February 17, 2004

Night tremors

Cingular's people used the clock to snatch AT&T Wireless from the jaws of Vodafone as this article in today's NYTimes Cingular's $41 Billion Offer Wins Bidding for AT&T Wireless describes. They literally made a take-it-or-leave-it offer in the middle of the night in North America, while the Vodafone team slept in London. [Question: What kind of M&A team doing a $35B deal doesn't have feet on the ground? ed.] Well, whatever will be . . .

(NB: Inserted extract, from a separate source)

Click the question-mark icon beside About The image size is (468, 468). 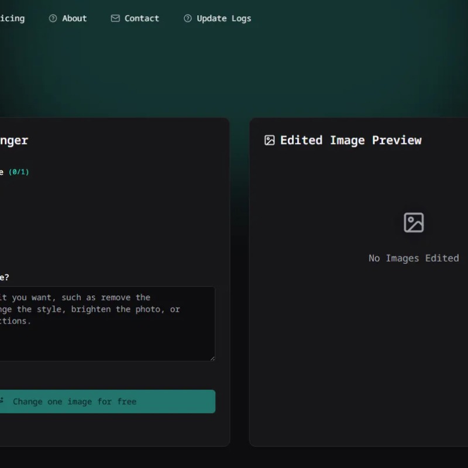coord(53,19)
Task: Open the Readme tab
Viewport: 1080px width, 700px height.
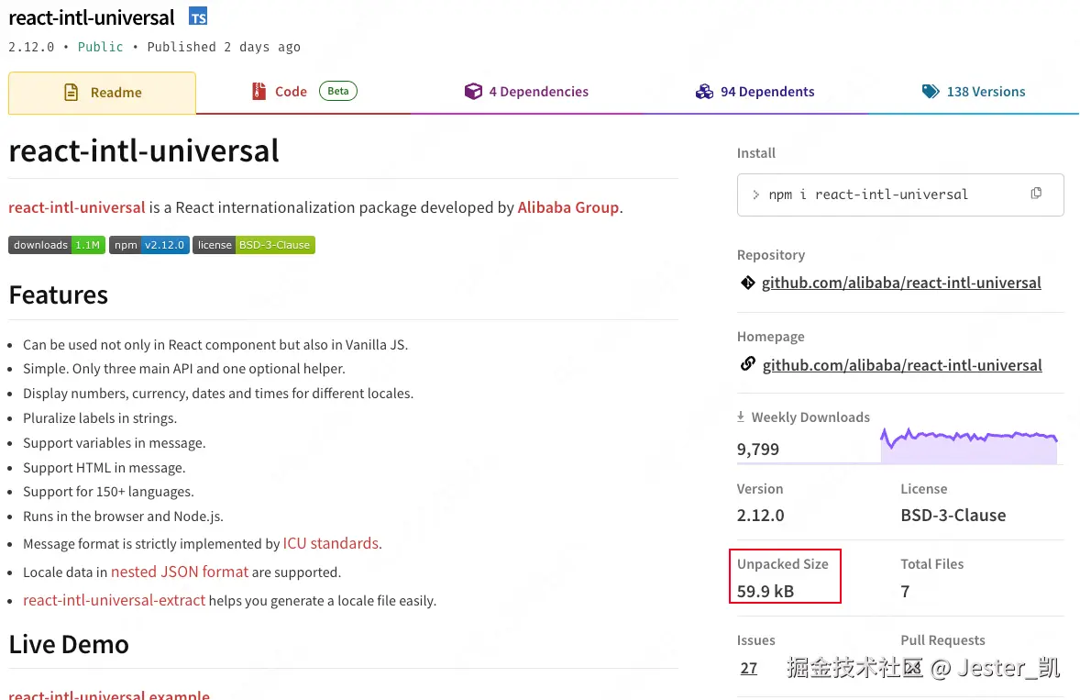Action: [102, 93]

As almost everyone with a passing interest has been saying for a year or more, it was overdue. Consolidation was inevitable. Here's a snip from the NYTimes piece:

The sale to Cingular is the first sign of long promised consolidation in an industry that has suffered from overcrowding. While the deal will likely help the profitability of industry -- Cingular estimates the combination will save them as much as $15 billion -- it may mean higher prices for consumers in the long term and thousands of layoffs of overlapping positions at both AT&T Wireless and Cingular.

Still, the intensity of the ultra competitive landscape has been a mixed blessing for consumers. They have gotten lower prices and rich incentives for signing up with a wireless provider. But the effort by competitors to rapidly deploy their networks to fulfill the demand has often led to poor service quality and shoddy customer care.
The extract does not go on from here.